— How much are you willing to pay for an iPhone game?
Would you pay 99 cents? How about $1.99? Do I hear $4.99 … maybe $9.99? Would you pay $20?
What’s that you say? You want your iPhone and iPod touch games for … free?
You know that adage; nothing in life is free? Turns out, that’s not exactly true. Just check out Apple’s App Store and you’ll find thousands of games that cost exactly nothing … or pretty close to it.
The App Store — an online outlet for useful, entertaining and sometimes bizarre programs for the iDevices — has been live and kicking for nine months now, and as of last week consumers had already downloaded one billion apps from the store. Yes … one billion.
Of the more than 35,000 programs currently available, games make up the biggest category in the App Store. In fact, there are currently more than 9,000 of them to be had.
But if you look at the App Store’s daily lists of the top 100 paid-for games, you’ll notice something — on a typical day more than half of them cost $1.99 or less. And that doesn’t count the more than 2,000 games you’ll find for free.
The question then is: Do you get what you pay for? And is this kind of rock-bottom pricing good for gameplay and the future of Apple’s new gaming handheld? More importantly, which games are actually worth spending money on?
Steve Palley, founder of iDevice game-review site SlideToPlay.com and former Editorial Guru for Vivendi Games Mobile, believes this bottom-of-the-barrel pricing could be unhealthy for iPhone game developers and for game quality.
“It’s going to be a problem in the long run, simply because it'll stunt the profit potential on these games,” he says. “I think this has been disguised somewhat by the iPhone's tremendous organic growth, but eventually it'll turn the App Store into a slum full of lazy match-three clones.”

--------

• [Stated goal A] In the article on iPhone game pricing, how many games were available in the App Store?
• [Stated goal B] Reproduce the article on iPhone game pricing word for word from "You know that" up to and including "them to be had.".

• [Data extract]
--------

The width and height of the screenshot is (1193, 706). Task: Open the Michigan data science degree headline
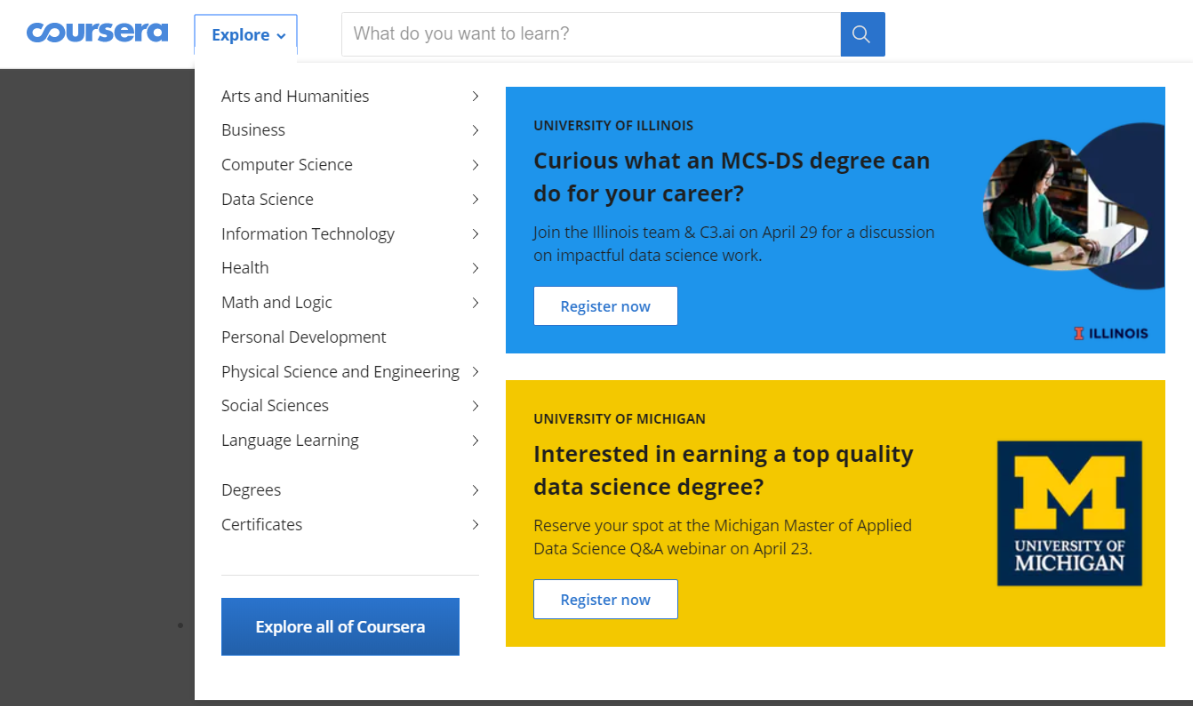coord(723,470)
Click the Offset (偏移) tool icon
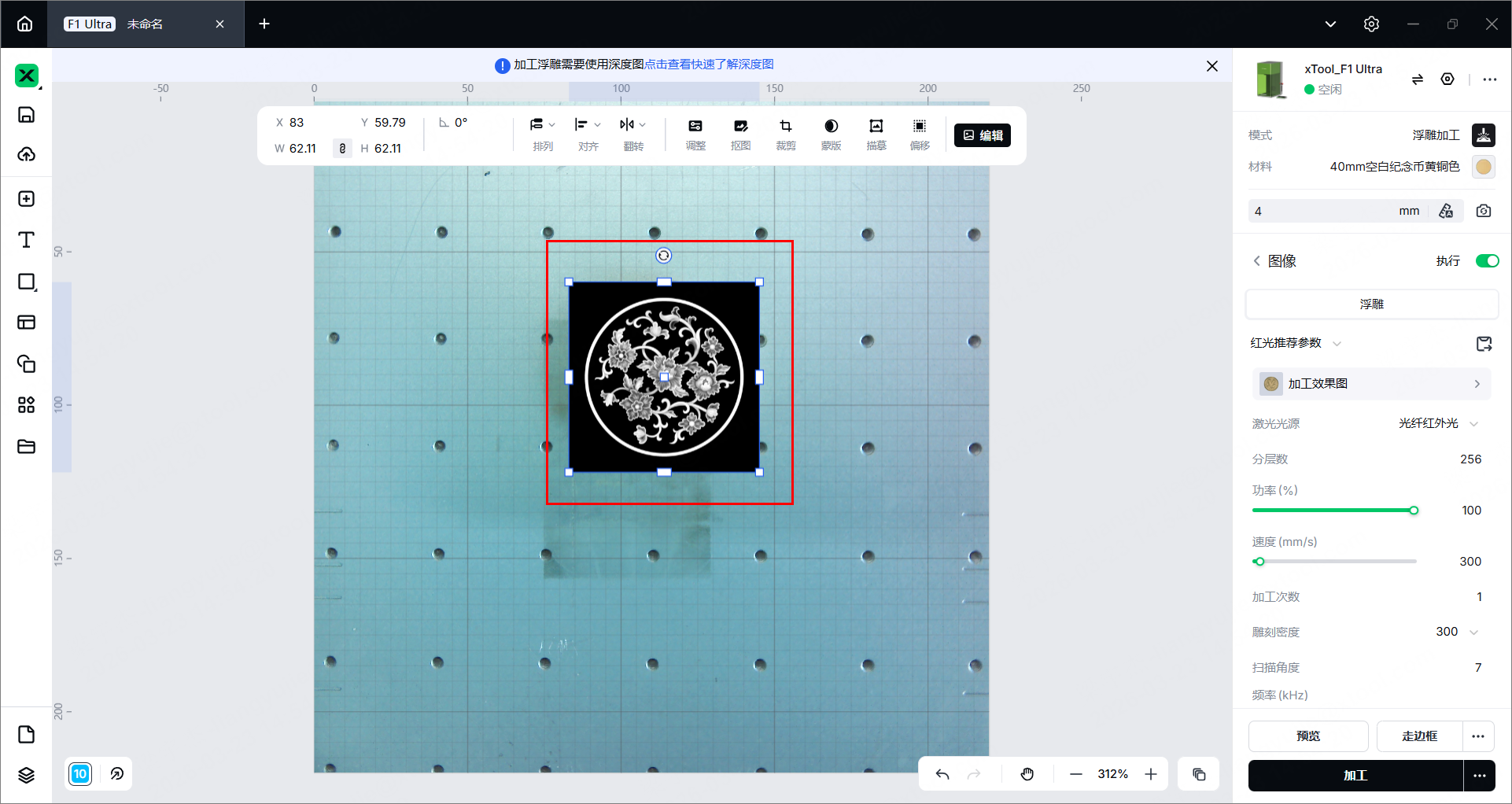 tap(920, 135)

--------

• [Written response A] More than 9,000.

• [Written response B]
You know that adage; nothing in life is free? Turns out, that’s not exactly true. Just check out Apple’s App Store and you’ll find thousands of games that cost exactly nothing … or pretty close to it.
The App Store — an online outlet for useful, entertaining and sometimes bizarre programs for the iDevices — has been live and kicking for nine months now, and as of last week consumers had already downloaded one billion apps from the store. Yes … one billion.
Of the more than 35,000 programs currently available, games make up the biggest category in the App Store. In fact, there are currently more than 9,000 of them to be had.